わが国は高齢化が進み、入院患者・施設入所者の高齢化率も非常に高くなっています。それに伴い入院・入所者の転倒・転落防止は医療機関や介護施設、とりわけ看護部門にとって永遠のテーマであります。転倒・転落は外傷や骨折につながり、また、重篤な例では脳出血、大腿骨や頚部骨折など患者のQOL(Quality of Life)に大きな影響を及ぼします。
しかし、医療機関の取り組みにもかかわらず、転倒・転落インシデント事例は増加傾向にあるのが現状なのです。「ベッドから落ちた」「歩行中に転んだ」等のインシデントは「移動」しようとして起きる事例が多く、例えば移動の目的ではトイレ関連が圧倒的。「トイレに行こうとした」、あるいは「トイレから戻る途中」というように、トイレ関連による事故は全体の3割を占めています。高齢患者が多いだけに「転んだことが認識できない」人もいらっしゃいます。
入院患者にとってベッド回りは療養の場であるとともに「生活の場」でもあります。看護師(スタッフ)にとっても目が離せない状況ではありますが、マンパワーの問題もあり、かかりきりというわけにはいかないのが現状で、管理工学に基づく作業(システム)の見直しと改善が急務だと考えられます。

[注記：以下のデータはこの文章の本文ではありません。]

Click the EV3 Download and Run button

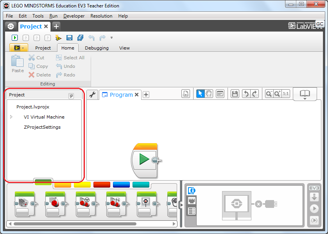coord(314,209)
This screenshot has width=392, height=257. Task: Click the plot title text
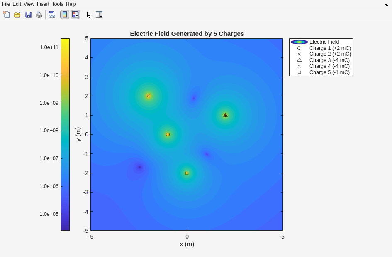[x=187, y=34]
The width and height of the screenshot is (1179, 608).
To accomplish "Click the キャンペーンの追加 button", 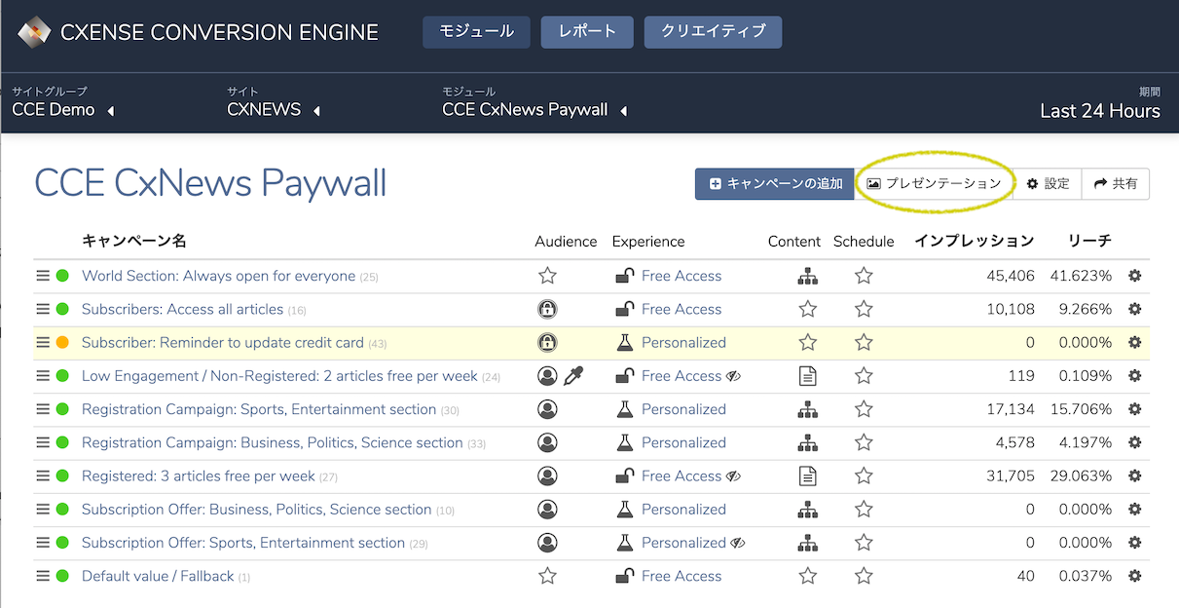I will click(x=775, y=183).
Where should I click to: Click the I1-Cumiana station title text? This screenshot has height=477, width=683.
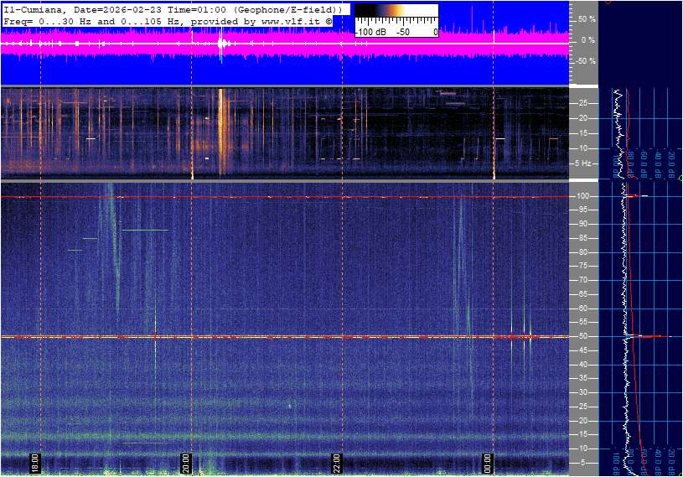(35, 8)
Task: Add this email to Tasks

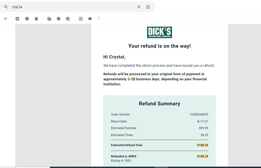Action: [x=68, y=19]
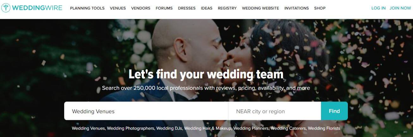
Task: Open the Planning Tools menu
Action: 87,8
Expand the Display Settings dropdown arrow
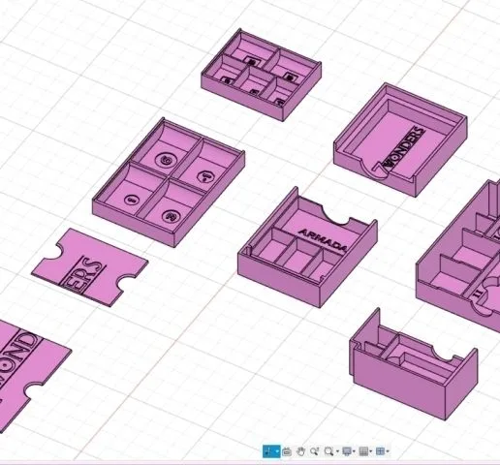The image size is (500, 465). tap(354, 451)
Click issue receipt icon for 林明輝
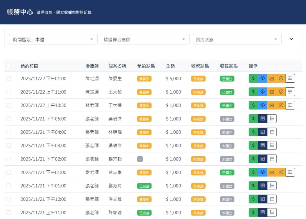Viewport: 306px width, 219px height. point(262,132)
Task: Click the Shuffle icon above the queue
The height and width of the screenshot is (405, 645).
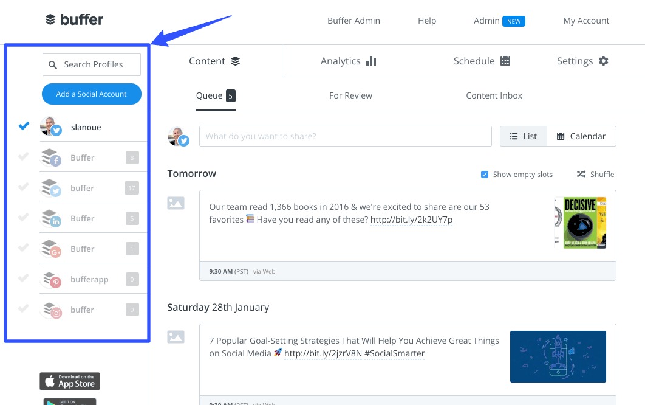Action: point(581,174)
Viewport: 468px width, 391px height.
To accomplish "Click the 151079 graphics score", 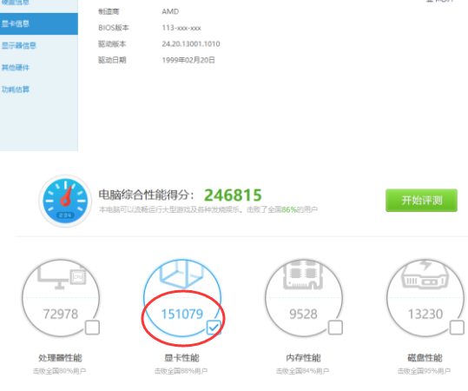I will click(182, 314).
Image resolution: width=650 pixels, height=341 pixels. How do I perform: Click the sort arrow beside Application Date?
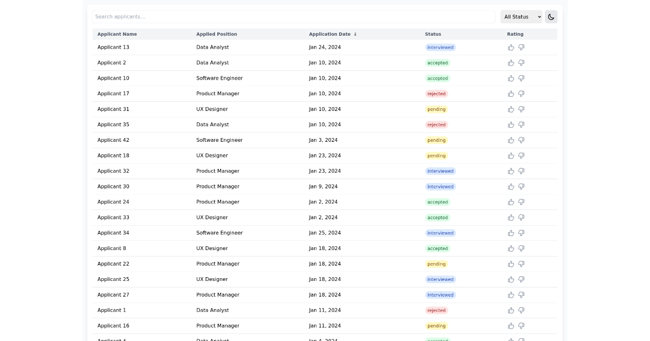point(355,34)
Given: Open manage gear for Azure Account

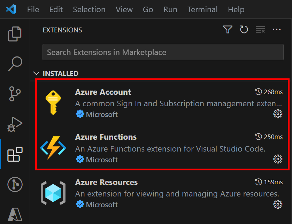Looking at the screenshot, I should click(x=278, y=114).
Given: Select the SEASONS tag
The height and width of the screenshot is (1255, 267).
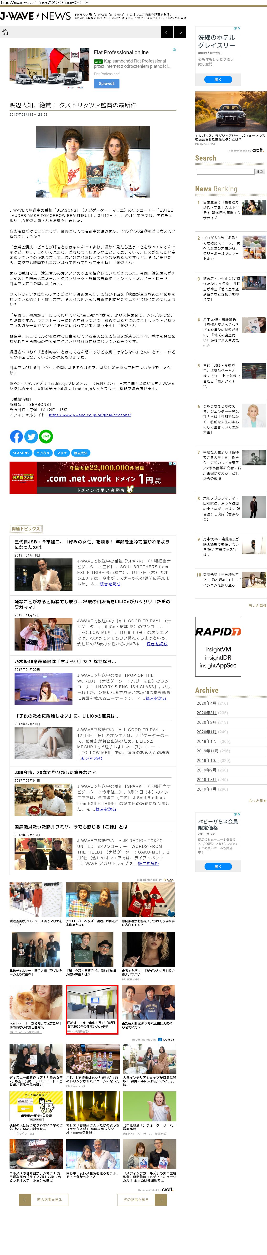Looking at the screenshot, I should tap(21, 453).
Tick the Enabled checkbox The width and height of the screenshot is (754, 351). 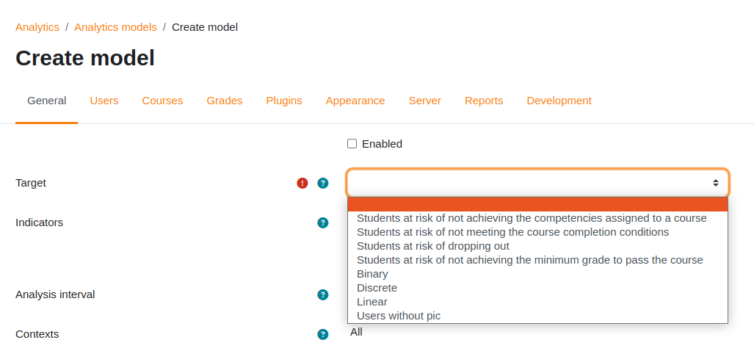tap(352, 144)
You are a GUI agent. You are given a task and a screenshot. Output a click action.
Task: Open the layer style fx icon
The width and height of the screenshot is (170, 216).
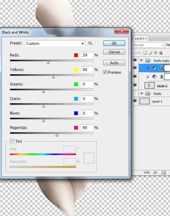[x=155, y=172]
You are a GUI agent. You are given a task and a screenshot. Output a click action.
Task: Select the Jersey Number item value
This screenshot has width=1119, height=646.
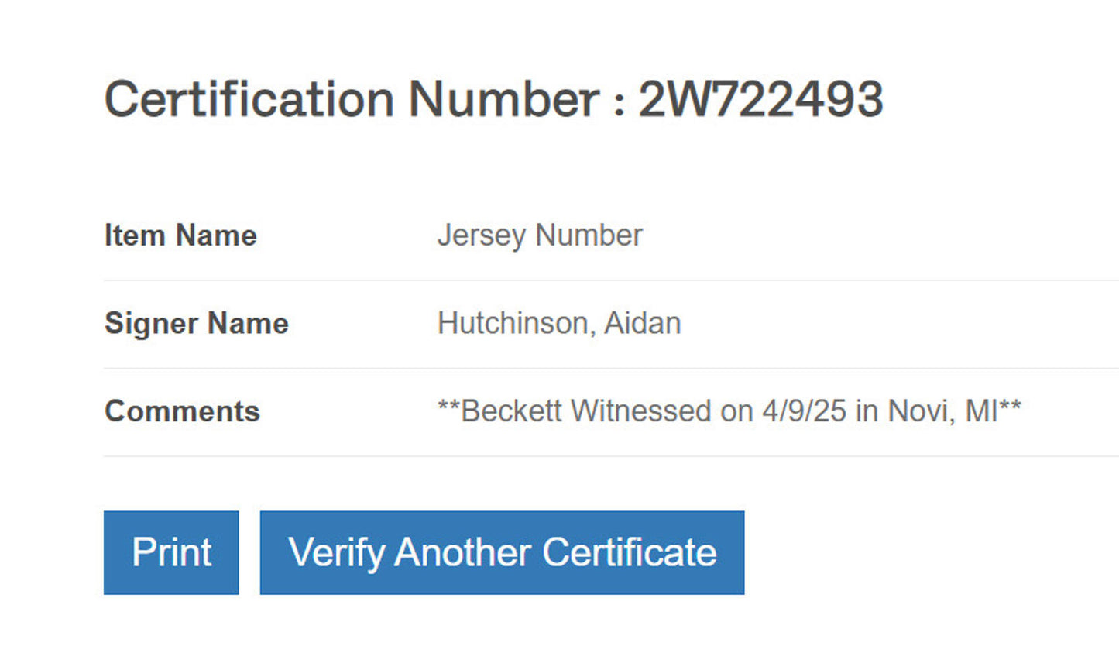click(540, 235)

そこで、当協会・学院では、医療・介護従事者と入院・入所者がお互い協力して取り組む「グループメディスン」を提唱し、医療施設(病院)・介護施設におけるシステムの改善(医療安全管理)コンサルタント・教育研修分析研究を実施。日本の医療の将来を見据え、患者様が安心して医療・介護サービスを受けられるように、そして、医療・介護従事者の皆様が生き生きと働き続けることができるよう、全力で取り組みます。